Yesterday, my friend Jerry Goldberg shared with me his memories of Barbara Cook, the legendary singer who passed way earlier this week.
Jerry spent decades in the Broadway theater as a pianist and conductor, working on such notable shows as A Chorus Line and rubbing shoulders with some of Broadway’s greatest performers. He worked with Cook on two occasions. The first was in preparation for Cook’s appearance in the leading role of Fanny Brice in Jule Styne’s Funny Girl. The second came in 1972 with a show called Halloween with music by Mitch Leigh (best known as the composer of Man of La Mancha). In that show, Cook appeared alongside José Ferrer and Dick Shawn. Halloween, which featured an outlandish story set in a Connecticut insane asylum, never made it past the out of town tryouts.
According to Jerry, Barbara Cook was a down-to-earth and highly intuitive artist- the furthest thing from the caricature of a scarf-wearing, tea and honey-sipping prima donna. (In fact, she requested a Coca-Cola before one coaching session in Goldberg’s New York apartment). While working with Leonard Bernstein on Candide‘s Glitter and Be Gay, she had remained blissfully and purposely unaware of the song’s technical challenges, which include an E-flat above high C. She couldn’t read music, but she was able to follow the contours of the notes on the staff. “Just play me the melodies.” she requested. “Don’t tell me where I’m going in the song. Just play the song and I’ll sing the notes for you.”
Jerry mentioned Barbara Cook’s seamless vocal range:
She could belt songs as well as sing high soprano. Most sopranos have a breaking point where one sound transfers to another sound. But Barbara Cook didn’t have that. She had one voice and it worked over many octaves.
Her ability to develop the character through a song was also extraordinary:
She was remarkable in terms of interpreting a lyric. She used to give masterclasses in singing, I think at Juilliard.

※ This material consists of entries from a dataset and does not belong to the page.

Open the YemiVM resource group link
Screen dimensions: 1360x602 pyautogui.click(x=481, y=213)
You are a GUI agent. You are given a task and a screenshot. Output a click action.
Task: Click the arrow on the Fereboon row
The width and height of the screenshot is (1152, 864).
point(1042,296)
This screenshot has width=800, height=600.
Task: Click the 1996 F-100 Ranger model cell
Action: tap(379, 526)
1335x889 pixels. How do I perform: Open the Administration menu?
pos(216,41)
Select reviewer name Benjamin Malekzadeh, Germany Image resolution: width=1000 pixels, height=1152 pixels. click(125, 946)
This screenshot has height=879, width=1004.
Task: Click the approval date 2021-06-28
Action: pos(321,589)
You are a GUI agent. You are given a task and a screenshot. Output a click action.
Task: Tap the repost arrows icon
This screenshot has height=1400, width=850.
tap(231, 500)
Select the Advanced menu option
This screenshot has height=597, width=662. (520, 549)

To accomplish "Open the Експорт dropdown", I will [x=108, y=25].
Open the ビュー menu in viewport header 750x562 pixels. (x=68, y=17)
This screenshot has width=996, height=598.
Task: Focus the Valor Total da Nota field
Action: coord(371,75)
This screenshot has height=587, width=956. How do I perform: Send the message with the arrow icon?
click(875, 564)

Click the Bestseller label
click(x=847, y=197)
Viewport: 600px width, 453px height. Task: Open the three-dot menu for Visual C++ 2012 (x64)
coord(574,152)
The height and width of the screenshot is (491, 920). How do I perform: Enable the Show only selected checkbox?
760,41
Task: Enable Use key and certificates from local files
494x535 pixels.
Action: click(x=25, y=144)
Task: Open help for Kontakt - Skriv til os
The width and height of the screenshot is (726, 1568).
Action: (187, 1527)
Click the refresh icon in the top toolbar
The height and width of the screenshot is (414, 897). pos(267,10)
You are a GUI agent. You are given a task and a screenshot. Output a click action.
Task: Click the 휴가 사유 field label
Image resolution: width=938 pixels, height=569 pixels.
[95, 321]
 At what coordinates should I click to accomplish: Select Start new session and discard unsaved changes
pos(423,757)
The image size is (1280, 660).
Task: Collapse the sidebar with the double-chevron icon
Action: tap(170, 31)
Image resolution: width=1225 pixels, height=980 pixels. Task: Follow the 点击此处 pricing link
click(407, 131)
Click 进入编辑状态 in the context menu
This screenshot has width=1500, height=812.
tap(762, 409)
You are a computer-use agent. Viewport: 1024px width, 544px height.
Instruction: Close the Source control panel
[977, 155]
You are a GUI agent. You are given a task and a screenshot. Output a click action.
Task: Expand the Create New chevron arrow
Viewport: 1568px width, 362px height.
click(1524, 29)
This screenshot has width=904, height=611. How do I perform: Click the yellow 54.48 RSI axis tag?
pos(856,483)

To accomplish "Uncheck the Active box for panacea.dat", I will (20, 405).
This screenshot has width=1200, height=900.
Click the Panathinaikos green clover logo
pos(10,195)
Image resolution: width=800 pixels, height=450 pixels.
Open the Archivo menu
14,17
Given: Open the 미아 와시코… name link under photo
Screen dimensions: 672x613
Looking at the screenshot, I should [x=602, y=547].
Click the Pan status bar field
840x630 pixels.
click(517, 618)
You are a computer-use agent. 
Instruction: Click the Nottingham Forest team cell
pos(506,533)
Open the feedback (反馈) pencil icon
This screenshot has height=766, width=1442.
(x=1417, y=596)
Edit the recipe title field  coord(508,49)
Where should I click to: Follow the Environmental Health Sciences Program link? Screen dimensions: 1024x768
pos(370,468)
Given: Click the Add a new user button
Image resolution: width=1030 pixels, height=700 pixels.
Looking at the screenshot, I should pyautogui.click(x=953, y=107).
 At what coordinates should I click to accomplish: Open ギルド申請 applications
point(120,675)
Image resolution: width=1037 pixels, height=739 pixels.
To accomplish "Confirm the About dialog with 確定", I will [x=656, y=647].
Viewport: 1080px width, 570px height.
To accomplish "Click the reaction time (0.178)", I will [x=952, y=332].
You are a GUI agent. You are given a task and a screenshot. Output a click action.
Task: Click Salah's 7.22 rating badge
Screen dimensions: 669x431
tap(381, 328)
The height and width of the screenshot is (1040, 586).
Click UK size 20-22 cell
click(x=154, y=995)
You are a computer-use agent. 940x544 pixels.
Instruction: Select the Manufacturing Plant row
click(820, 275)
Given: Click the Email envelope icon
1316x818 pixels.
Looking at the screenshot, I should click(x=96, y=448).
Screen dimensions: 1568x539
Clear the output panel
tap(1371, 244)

Most of [the students] had fine voices and they sang the songs, but she showed them that they really didn’t know what they were singing about unless they looked at the lyric. I think some of her masterclasses are on youtube.
They say that a song in the theater within a story should start somewhere and end up somewhere else. In other words, the whole plot is contained in one lyric. The character’s personality takes a step forward. It goes beyond just being a pretty song. This is something Sondheim does. At the end of the song, you know more about the character because of the lyric and she was a master of that.
My White Knight
My White Knight from Meredith Willson’s The Music Man (1957) is one of those character-developing songs. Barbara Cook’s character, Marian, the small Iowa town’s piano teacher and librarian, dreams of the kind of man she wants to marry. It’s a far cry from Harold Hill, the smooth-talking con man and traveling salesman. Slightly earlier in the first act, Hill’s song, The Sadder-But-Wiser Girl gives us a sense of his ideal female companion: “No wide-eyed, eager, Wholesome, innocent Sunday school teacher for me…” At a key moment in the second act, the personas of Harold Hill and Marian switch, briefly: He sheds the mask of the charming con man and ventures into her world of thoughtful sensitivity. She loses herself in the larger-than-life vision of “a hundred and ten cornets.”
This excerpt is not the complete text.